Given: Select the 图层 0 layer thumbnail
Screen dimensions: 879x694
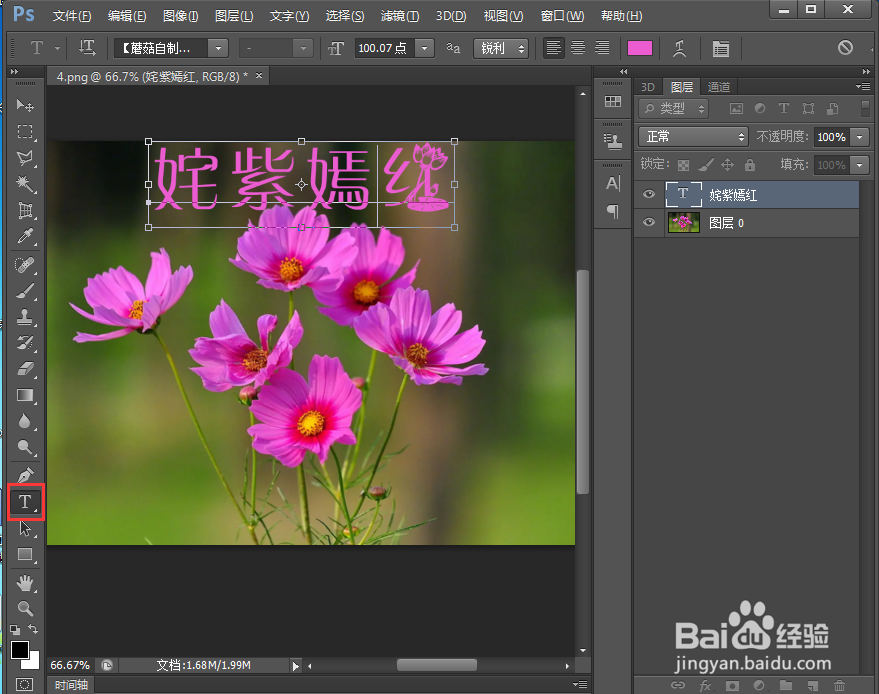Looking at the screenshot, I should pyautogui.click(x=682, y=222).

----------

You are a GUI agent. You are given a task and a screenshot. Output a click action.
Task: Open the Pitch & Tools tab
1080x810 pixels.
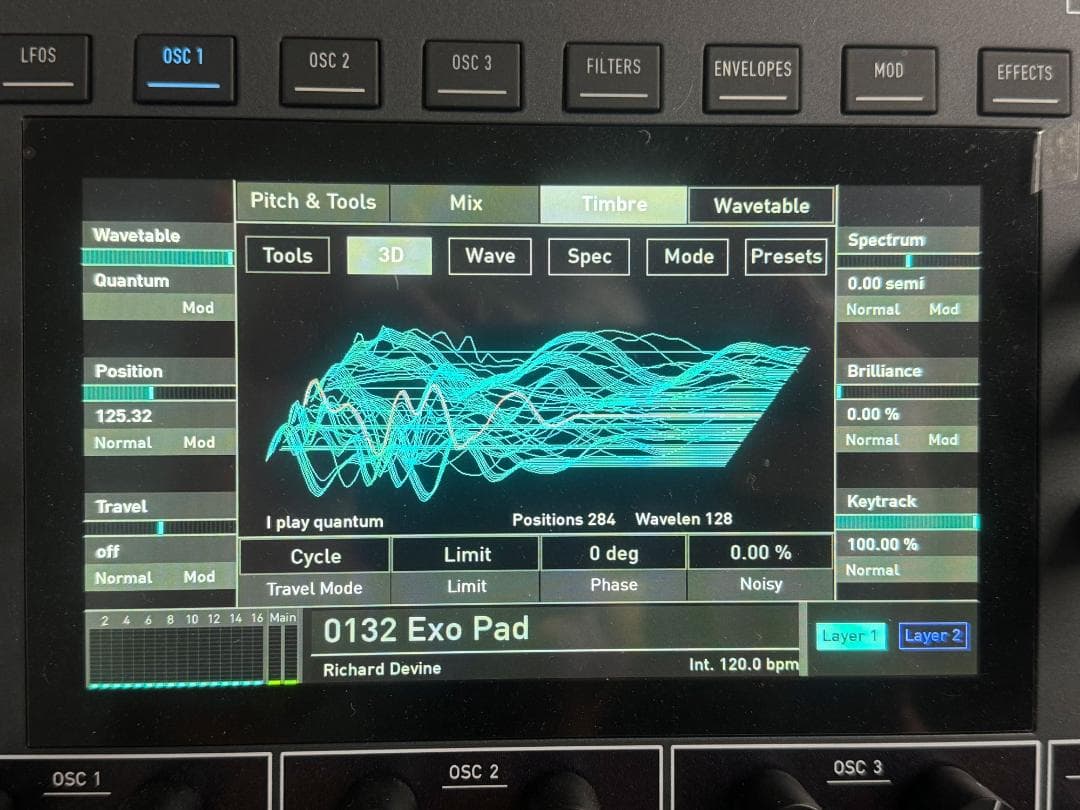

----------

Send back exactly the lines of the listing above starting at the one with "You are a GUI" and ending at the one with "1080x810 pixels.", inclusive, and no others.

You are a GUI agent. You are given a task and a screenshot. Output a click action.
Task: Open the Pitch & Tools tab
1080x810 pixels.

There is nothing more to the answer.